Las Vegas Sun

April 25, 2024

jon ralston:

Legislative Democrats have a plan to get to a plan

It’s not a plan. But it’s a path to a plan. Maybe.

Legislative Democrats, who have this miraculous language that allows them to talk about taxes without ever saying the word, are not talking about it again. But their silence/deflection/opacity has been replaced with the contours of a strategy to force the discussion into the open — an interesting gambit that will either harden Republicans into their anti-tax bloc or chip away at the heretofore rock-solid gubernatorial backing.

Beginning next week, on the floors of both houses, each day will be taken up with budget debate, so-called Committees of the Whole replacing the inchoate discussions of the past, pushing every legislator simultaneously to cast a vote on the most contested issues of the session — education and health and human services.

To their credit, Democratic leaders are saying to Republicans: “You have had your chance to stand with the governor. You’ve signed your letters of no-tax support. Now it’s time to show the world you have the voting courage of your written and spoken convictions.”

It is the legislative equivalent of turning a huge spotlight on the real crux of the budget/tax debate — every major media outlet in the state will be covering the floor sessions, and the theater, with the grandstanding and spinning, could be exquisite. And I can’t tell you how much I admire the benign sheen Democrats put on this maneuver, bypassing the money committees so the drama is illuminated on a larger stage:

“This will make it easier for the public to follow legislative activities on these pressing and sometimes contentious issues, and give legislators not serving on the Assembly Ways and Means Committee or Senate Finance Committee more input,” Democrats said in a release.

They say it is about transparency, and it is transparent, all right. And it is designed to take the focus off a governor who has said no-new-taxes and no-trading-for-taxes so often that it has become the only discussion point as he has filled a vacuum Democrats created.

### REQUIRED ACTION A
In the column on the Democrats' budget plan, which two issues will the daily floor debates push every legislator to vote on?
### REQUIRED ACTION B
Write a continuation of the column on the Democrats' budget plan, picking up after its last sentence.

### INFORMATION SHOWN

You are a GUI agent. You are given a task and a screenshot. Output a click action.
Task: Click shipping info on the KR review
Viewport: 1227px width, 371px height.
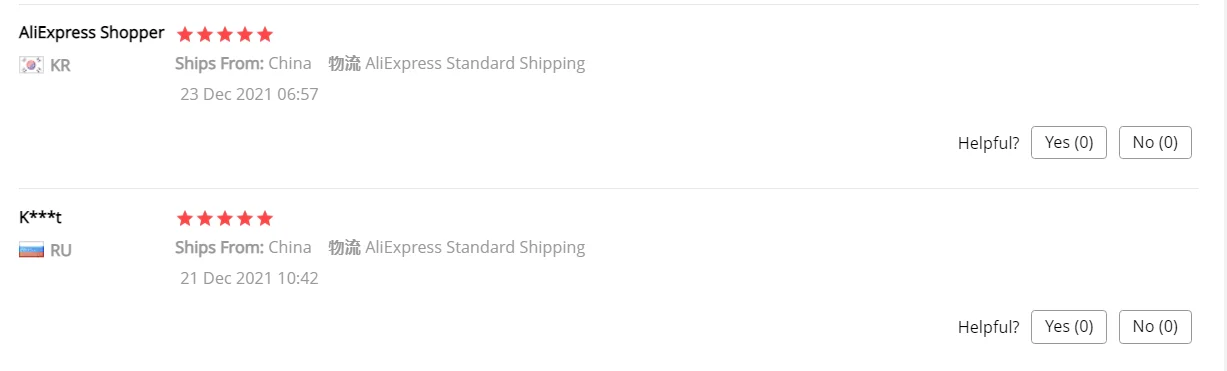coord(380,64)
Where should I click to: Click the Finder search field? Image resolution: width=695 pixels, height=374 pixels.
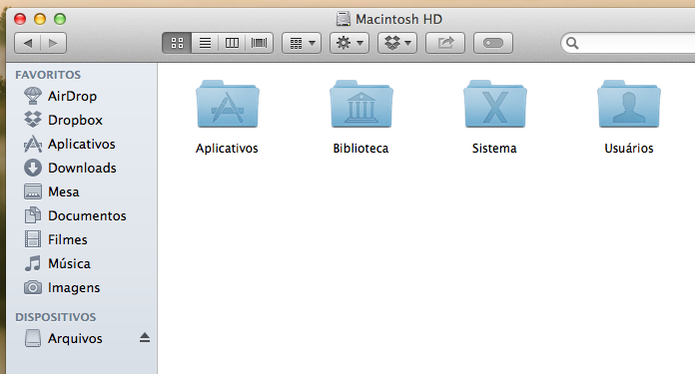coord(628,43)
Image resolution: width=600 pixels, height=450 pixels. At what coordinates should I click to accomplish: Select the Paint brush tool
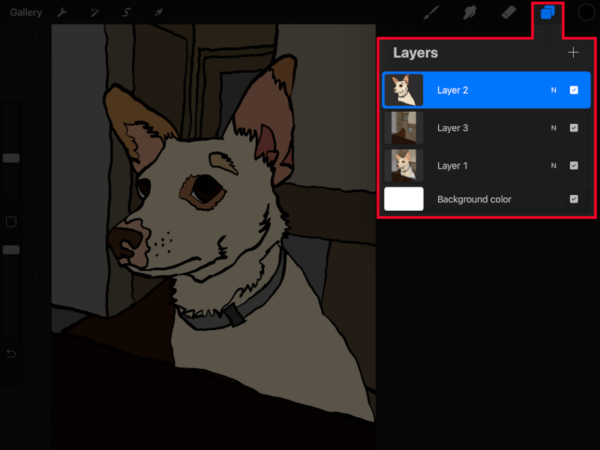click(432, 13)
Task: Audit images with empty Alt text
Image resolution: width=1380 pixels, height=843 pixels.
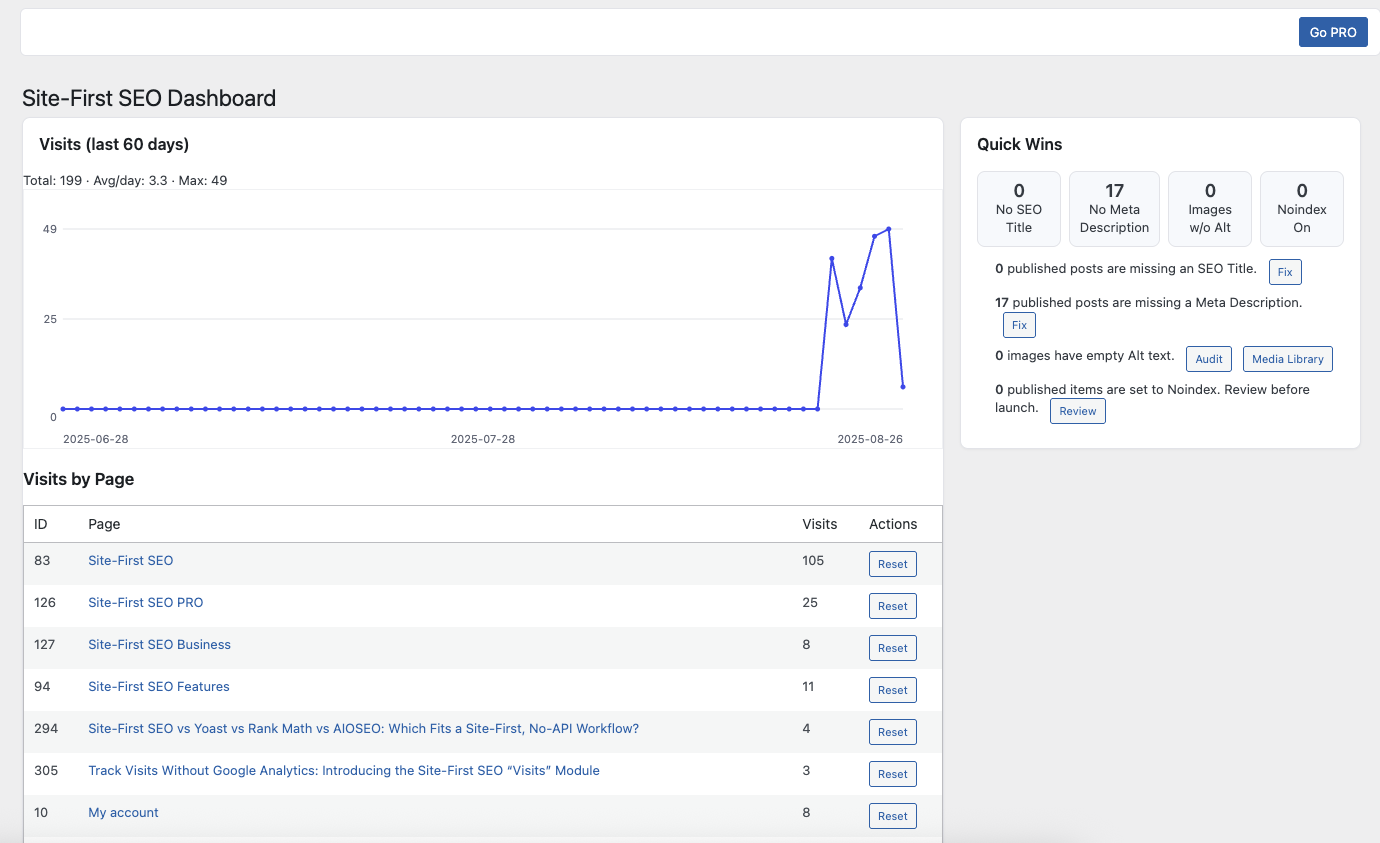Action: tap(1208, 359)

### FINAL ANSWER A
Education and health and human services.

### FINAL ANSWER B
With all due respects to former governors, rarely has a CEO cast a shadow over a session as has Brian Sandoval. It’s not just his tax pledge, but his embrace of it as an idée fixe and his steely determination to adhere to it and insist all legislative Republicans line up behind him.

For legislative Republicans, saying “no new taxes” is a lot different from voting for no new funding, especially as the testimony, with cameras whirring and laptops clacking, outlines what exactly will be slashed at schools, at universities, at community colleges and at social service clinics.

Until now, Republicans have been enabled by the right-wing noise machine, which has pummeled Democrats for their passive-aggressive tax talk and excoriated any GOP lawmakers who even say a word that rhymes with tax. They are good at inspiring fear and they have produced results in some primaries.

Democrats have received little effective cover from progressive groups, which can talk a good game but are perceived to have little political stroke once campaign time comes. In all the years I have been in Carson City, I have never heard one lawmaker say, “I’m really afraid what PLAN (Progressive Leadership Alliance of Nevada) might do to me in my race next year.” Not once.

So all Democrats have are poll numbers that indicate Nevadans prefer what state Senate Majority Leader Steven Horsford calls a “balanced approach” — cuts and taxes. And, of course, they have the power to cut programs Republicans, especially in rural communities, really would like to see preserved. And once Sandoval has to stop talking theoretically about vetoing budgets and has to do so, let’s see how resolute he is. (I’d guess he won’t change.)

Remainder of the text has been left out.